* **INSTRUCTIONS FOR THE TASK**
Show each line of the data that contains the string "click", where uppercase and lowercase letters count as different.

* **MATERIAL FOR THIS EXERCISE**
------------------------------------

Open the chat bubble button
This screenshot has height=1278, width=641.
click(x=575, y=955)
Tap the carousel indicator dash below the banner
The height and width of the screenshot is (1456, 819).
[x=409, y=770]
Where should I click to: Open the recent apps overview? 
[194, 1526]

------------------------------------

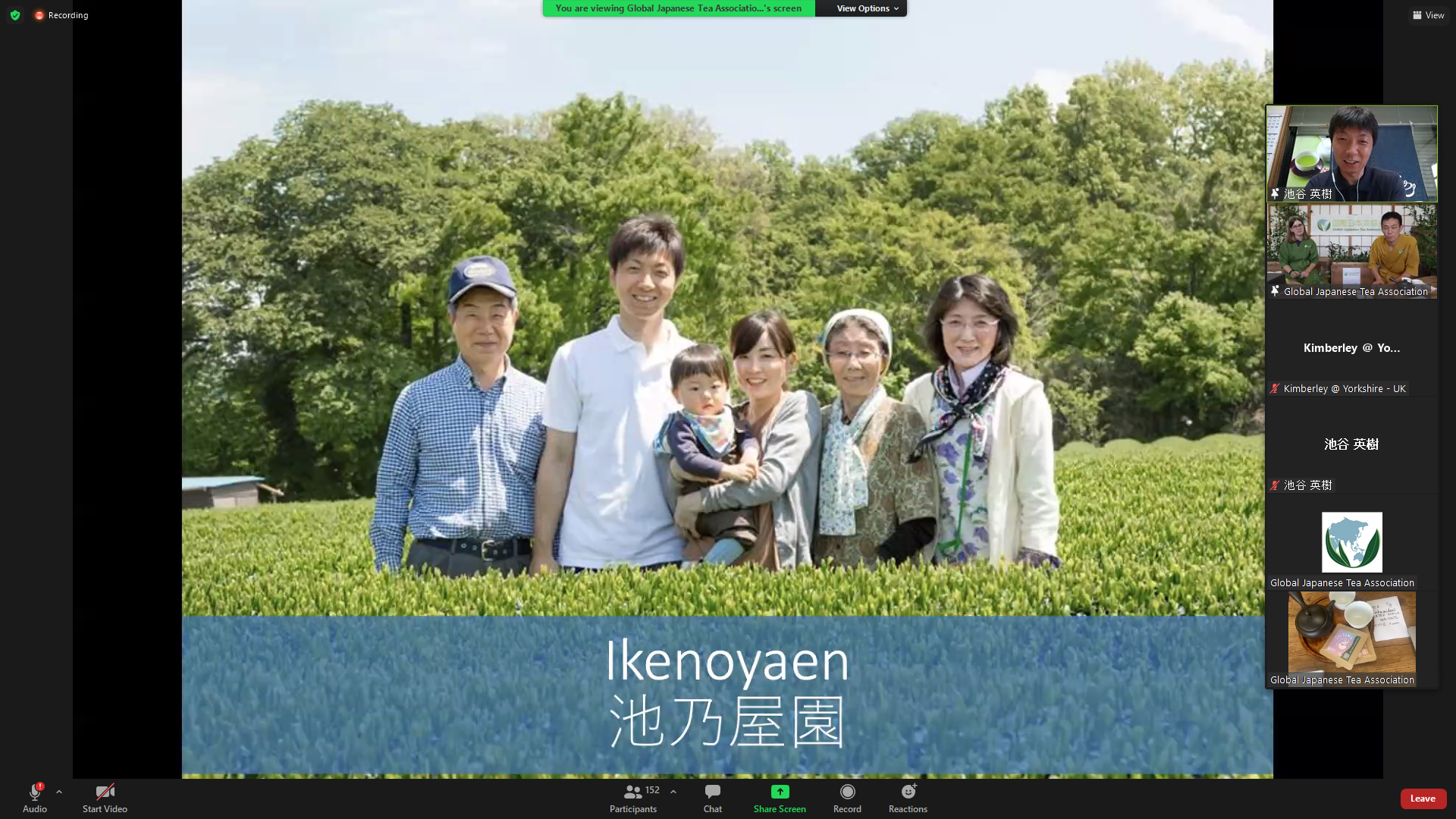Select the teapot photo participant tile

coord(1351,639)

------------------------------------

* **CORRECT RESULT**
click(x=575, y=955)
Where should I click to: Open the recent apps overview? 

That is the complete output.